I gave the two intruders my best intimidating glare, and they glared right back at me. Proof, if proof were needed, that they were newcomers to the Nightside. Anyone else would have had the sense to be scared.
"Look," I said patiently. "You are currently being held by a hand big enough to give all of us seriously worrying thoughts about what it might be attached to. A hand that will do whatever I tell it to. So not only are you not going anywhere anytime soon, but if I were you, I'd be giving some serious thought about what might happen if I don't start getting some answers out of you. Words like crunch and squish should be echoing uneasily through your heads. So, why not tell me what it is you're doing here and what you have against my client? There's always a chance we can work this out peacefully. Not a very big chance, admittedly, this is the Nightside after all; but I feel we should make the effort."

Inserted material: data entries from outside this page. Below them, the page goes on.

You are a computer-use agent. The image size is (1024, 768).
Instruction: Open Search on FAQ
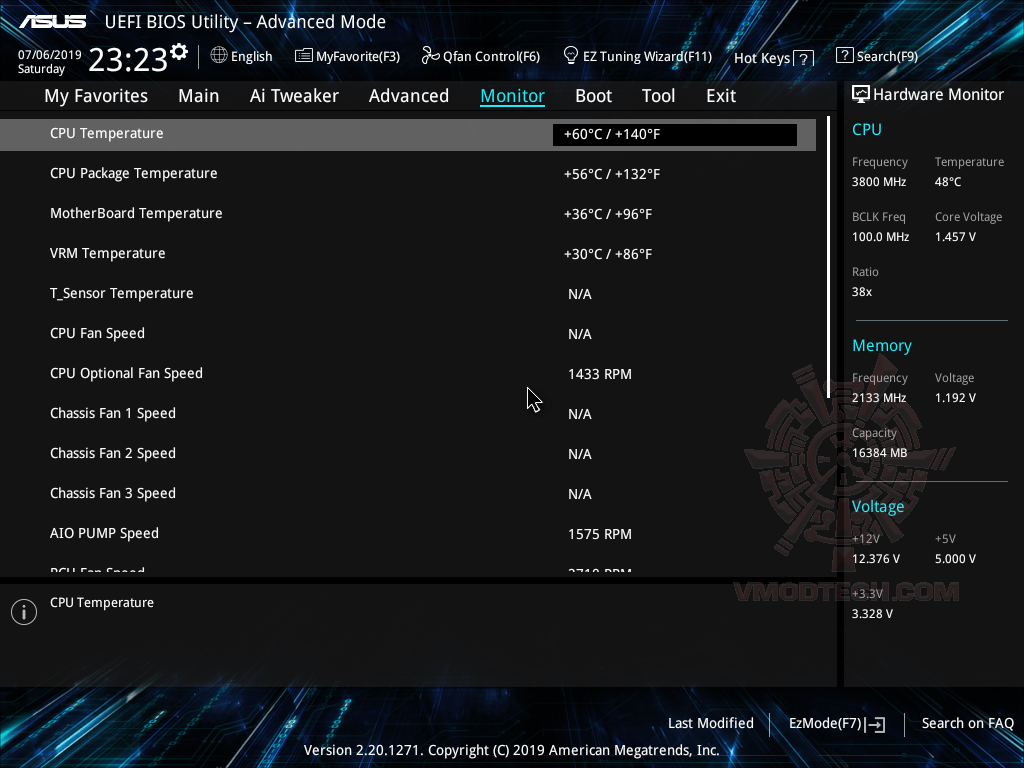(967, 723)
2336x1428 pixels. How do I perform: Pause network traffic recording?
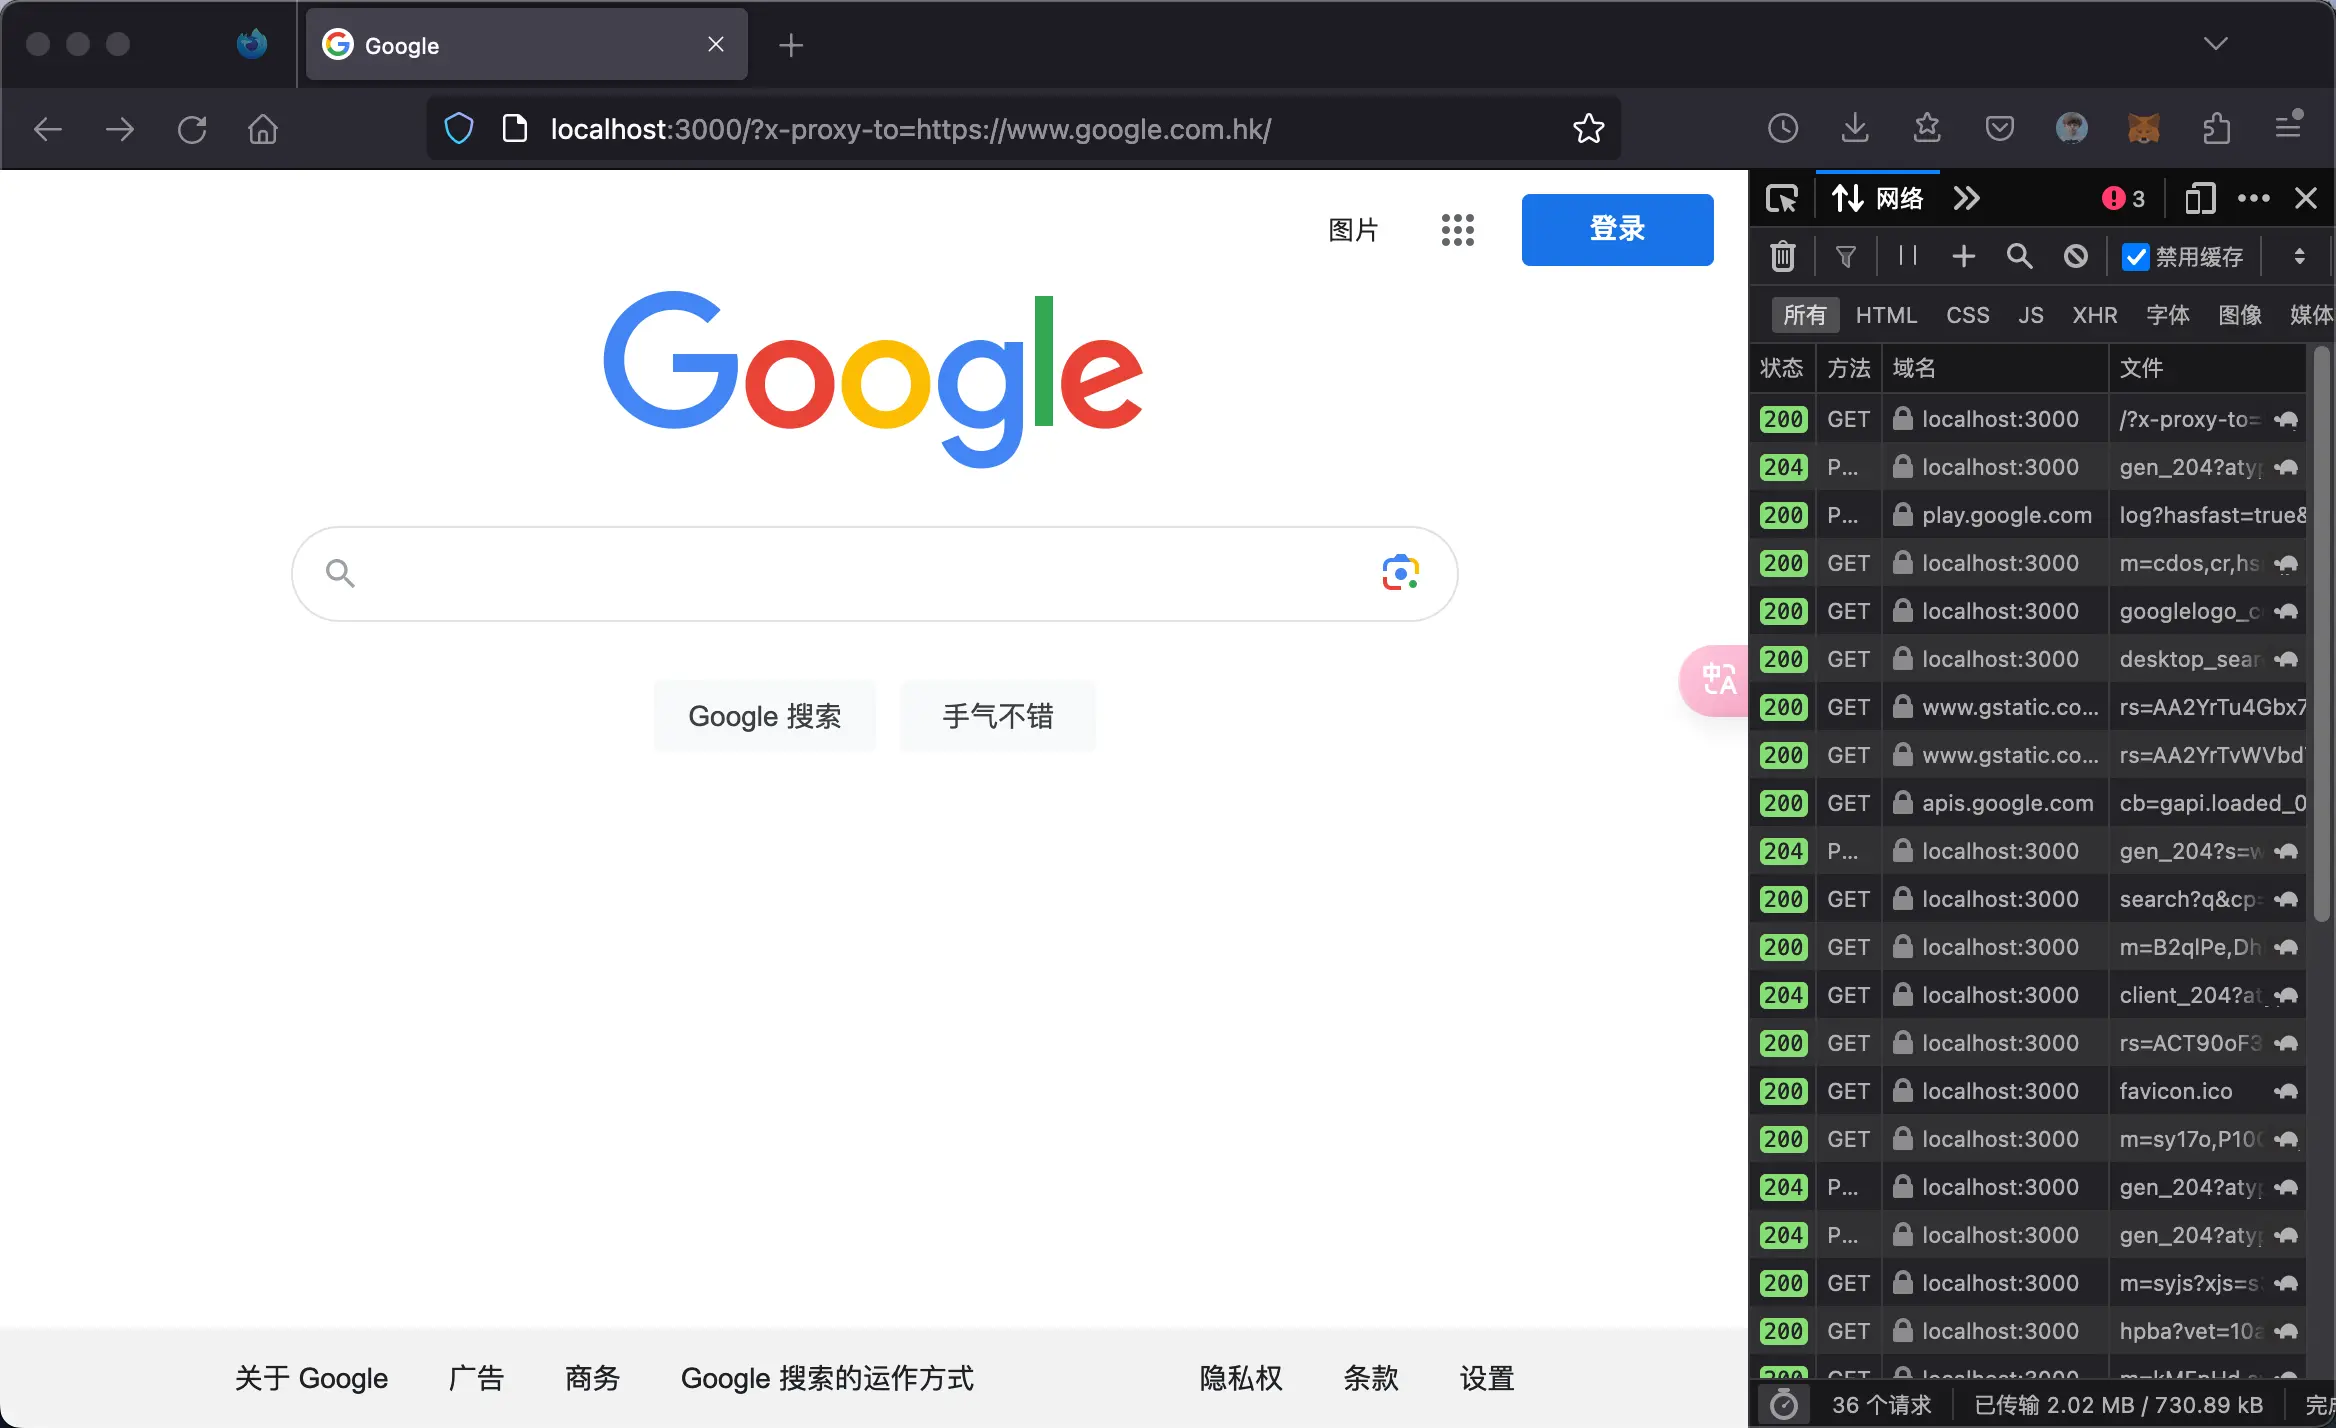(1905, 257)
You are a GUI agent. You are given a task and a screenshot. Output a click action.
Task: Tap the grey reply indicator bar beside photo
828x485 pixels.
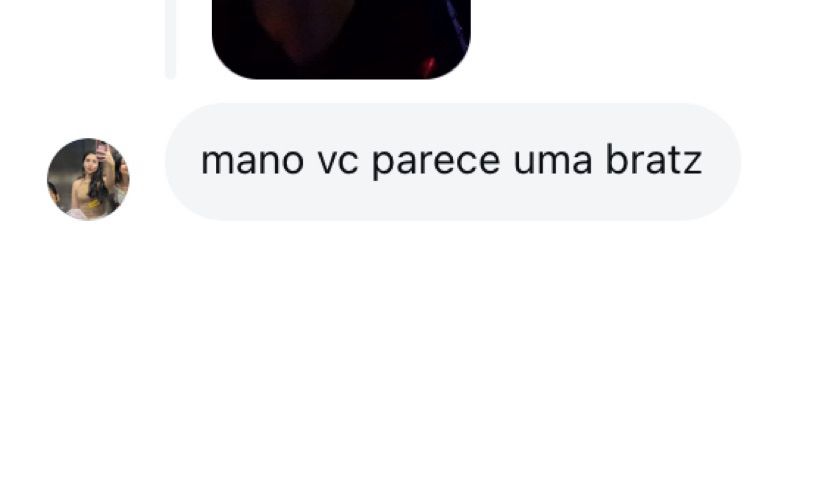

"He betrayed me!" said Eamonn 20, almost spitting out the words, his face dark with rage. "Look at him! Just another faceless drone in a suit and tie. Everything I ever hated and despised. I was never going to be him! I had
dreams and ambitions, I was going to go places and do things; become someone who mattered, doing things that mattered! I was going to change the world ... live a life I could be proud of ..."
"Dreams are nice," said Eamonn 30, his voice cold but controlled. "But we wake up from dreams. I had drive and ambition. I was going places, going to make something of myself. Be a mover and shaker in the business world. I never intended to settle for being just another cog in the machine, like him! Look at him! Middle-aged middle-management, filling in his days till his pension."